Comcast to offer tiered Internet prices based on usage

Mixed news for Comcast customers who work from home and/or watch a lot of streaming Netflix content in their off-hours: Pretty soon, you’ll have more data usage per month – but it’ll cost you. The internet provider is reportedly about to take its first steps towards the creation of a system of tiered Internet pricing based upon the amount of bandwidth customers are using,

Describing the need to change its Internet offerings, Comcast’s Cathy Avgiris wrote a blog post today that explained that “Four years ago, when we first instituted a broadband Internet data usage threshold, the iPhone had just been introduced…the iPad didn’t exist…and the experience of watching streaming video on your home PC or through a Roku box or direct to an Internet-capable TV was much different than it is now.” The four year number refers to the company’s 2008 cap of 250 GB of data usage per month for residential accounts, a cap that looks set to change no matter what the outcome is of two test programs Comcast has in store for customers.

The first program will, in Avgiris’ words, “offer multi-tier usage allowances that incrementally increase usage allotments for each [package] of high-speed data service from the current threshold” – which is to say, above a certain amount that varies dependent on whatever data plan you subscribe to, data plans will become pay-as-you-go for customers.

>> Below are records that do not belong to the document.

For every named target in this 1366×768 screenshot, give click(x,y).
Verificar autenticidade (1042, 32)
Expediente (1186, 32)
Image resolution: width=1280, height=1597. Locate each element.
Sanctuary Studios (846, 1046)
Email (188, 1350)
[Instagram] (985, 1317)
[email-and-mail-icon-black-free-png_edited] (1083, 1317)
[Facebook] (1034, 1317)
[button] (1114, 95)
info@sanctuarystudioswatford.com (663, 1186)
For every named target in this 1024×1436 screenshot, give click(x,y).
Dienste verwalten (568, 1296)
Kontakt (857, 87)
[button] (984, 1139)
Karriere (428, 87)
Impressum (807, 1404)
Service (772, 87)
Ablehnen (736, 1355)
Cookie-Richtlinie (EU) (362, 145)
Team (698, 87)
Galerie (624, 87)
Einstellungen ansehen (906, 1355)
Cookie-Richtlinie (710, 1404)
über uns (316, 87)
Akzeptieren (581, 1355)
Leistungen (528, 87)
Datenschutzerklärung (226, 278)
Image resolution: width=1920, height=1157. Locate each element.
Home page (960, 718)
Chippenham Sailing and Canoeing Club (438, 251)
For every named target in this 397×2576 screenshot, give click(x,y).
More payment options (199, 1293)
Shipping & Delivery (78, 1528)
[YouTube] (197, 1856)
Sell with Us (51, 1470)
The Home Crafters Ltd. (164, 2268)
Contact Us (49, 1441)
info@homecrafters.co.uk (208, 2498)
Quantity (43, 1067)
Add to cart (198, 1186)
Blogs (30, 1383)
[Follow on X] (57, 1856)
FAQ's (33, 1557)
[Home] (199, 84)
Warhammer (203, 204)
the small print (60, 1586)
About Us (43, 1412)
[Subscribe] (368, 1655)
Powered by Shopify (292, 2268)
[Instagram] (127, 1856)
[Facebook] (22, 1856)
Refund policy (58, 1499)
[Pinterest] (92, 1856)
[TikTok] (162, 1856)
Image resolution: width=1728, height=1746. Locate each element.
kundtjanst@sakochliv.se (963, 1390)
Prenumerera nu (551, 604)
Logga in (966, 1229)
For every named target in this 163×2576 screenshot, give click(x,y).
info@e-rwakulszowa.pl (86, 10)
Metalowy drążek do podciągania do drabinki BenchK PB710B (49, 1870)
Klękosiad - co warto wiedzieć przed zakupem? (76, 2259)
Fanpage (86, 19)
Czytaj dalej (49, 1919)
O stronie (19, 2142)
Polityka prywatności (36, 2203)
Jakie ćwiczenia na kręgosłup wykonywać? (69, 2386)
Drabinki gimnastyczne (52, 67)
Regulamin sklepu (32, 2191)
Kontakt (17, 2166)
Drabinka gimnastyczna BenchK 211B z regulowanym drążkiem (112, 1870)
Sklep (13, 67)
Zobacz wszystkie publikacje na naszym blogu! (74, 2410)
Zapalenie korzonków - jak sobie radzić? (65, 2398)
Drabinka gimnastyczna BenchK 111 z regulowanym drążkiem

The second will raise the 250 GB threshold for all packages to 300 GB and then offer additional gigabytes for sale beyond that (The figure suggested by Avgiris in the blog post is $10 for 50 GB).

While the tests are underway in particular markets around the US, the real winners may be those not in test areas; Avgiris writes that in those markets, “we ill suspend enforcement of our current usage cap as we transition to a new data usage management approach, although we will continue to contact the very small number of excessive users about their usage.”

In a conference call with reporters today, Comcast’s executive Vice President David L. Cohen said that, although “even today, only a very small number of our customers have ever even come close to the cap” – The average user takes up about 8-10 GB per month, according to the company – the time has come for Comcast to look into ways it can best adapt to the changing face of Internet usage. “Our network is not an infinite resource, and it is expensive to expand it,” he explained, adding that “The headline today should be that there isn’t a cap anymore. We’re out of the cap business.”

Beyond a vague “next few months,” the company hasn’t set a timeframe for the tests, nor has it announced which markets will be affected first. Such information should be forthcoming, as Avgiris’ blog post stresses the need for the company to “provide our customers with the information they need,” as well as a promise to, “at all times, including during our pilot tests… be transparent to our customers.” Comcast customers, watch your mailbox for notifications soon.